Crime-as-a-service infrastructure fuels growth in attacks


By Dylan Bushell-Embling
Tuesday, 13 June, 2017

Crime-as-a-service infrastructure fuels growth in attacks

The majority of cyber threats faced by most organisations are opportunistic threats fuelled by crime-as-a-service infrastructure, according to research from Fortinet.

The security company's latest Global Threat Landscape report finds that criminals are using modern tools and as-a-service infrastructures to operate on a global scale.

As a result, most threat trends appear more global than regional, with adversaries looking for targets on an international scale.

Although ransomware has been dominating the headlines, the report finds that just under 10% of organisations detected ransomware during the first quarter. But on any given day, an average of 1.2% of organisations dealt with ransomware botnets running somewhere in their environment.

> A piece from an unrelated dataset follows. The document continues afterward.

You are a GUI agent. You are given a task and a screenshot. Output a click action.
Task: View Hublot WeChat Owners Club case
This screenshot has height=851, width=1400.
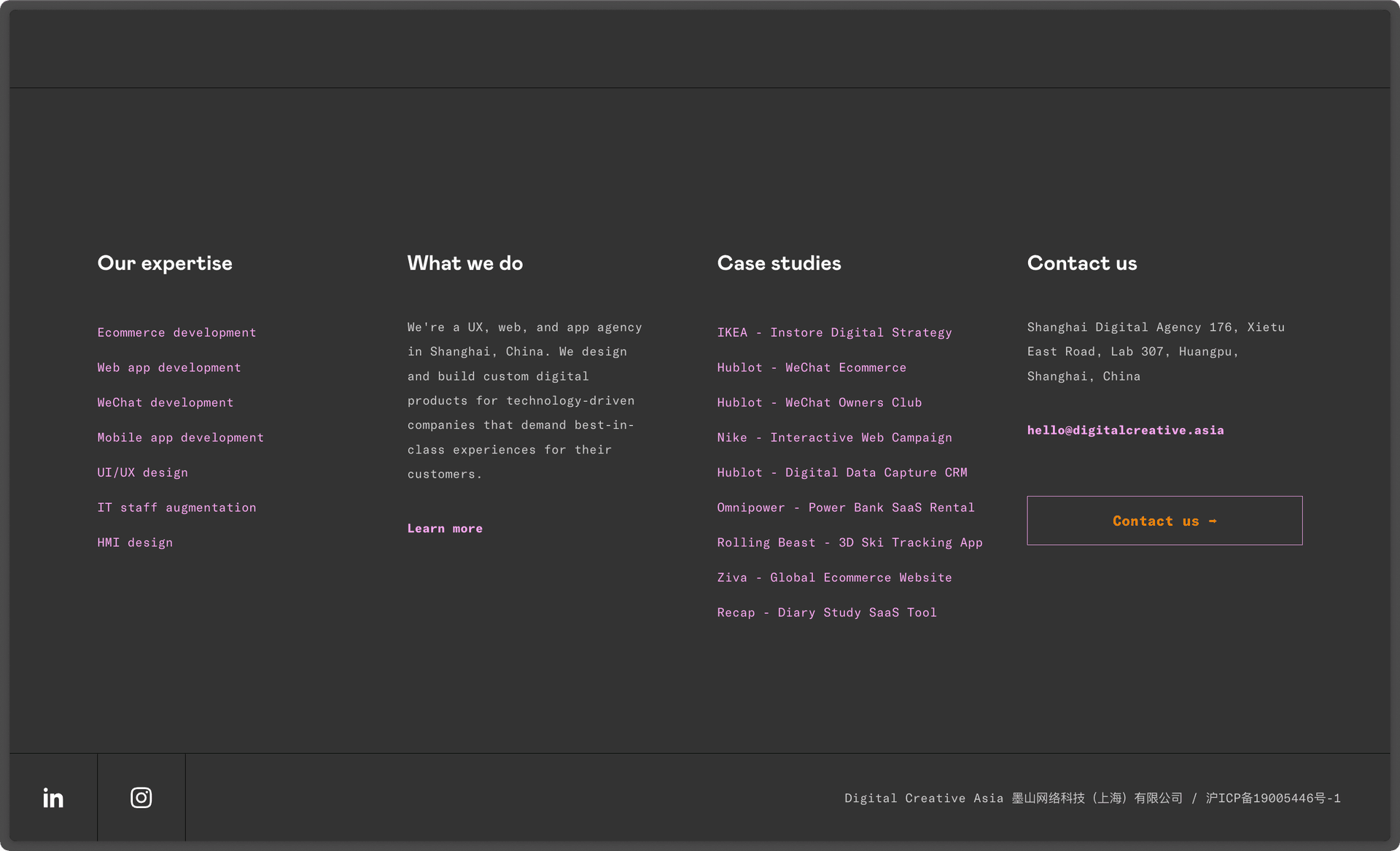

By contrast, 80% of organisations reported high or critical-severity exploits against their systems, with the majority targeting vulnerabilities released in the last five years.

The report also finds that hyperconvergence and the IoT are accelerating the spread of malware on a global scale. Mobile malware prevalence also rose in every region except the Middle East, with about 20% of organisations detecting mobile malware during the quarter.

These issues are being compounded by the fact that visibility and control over distributed and elastic computing infrastructure is diminishing and the number of potential attack vectors is continuing to grow.

This has been triggered by factors including private and public cloud adoption, the growth of the IoT, the growing shadow IT environment and the rising volume of smart devices connecting to the network.

On the bright side, the ratio of HTTPS encrypted traffic to HTTP traffic grew to a high of 55% during the quarter. But the report notes that encrypted traffic presents additional challenges related to threat monitoring and detection, with many security tools having poor visibility into encrypted communications.

“Unfortunately, as organisations increasingly adopt convenience and cost-savings IT techniques, such as cloud services, or add a variety of smart devices to their network, visibility and control of their security is at risk,” Fortinet Senior Director for APAC Jon McGettigan said.

“Meanwhile, attackers are buying or re-using tools of their own. Cybersecurity strategies need to increasingly adopt trustworthy network segmentation and high degrees of automation to prevent and detect adversaries’ efforts to target the newly exposed flanks of our businesses and governments.”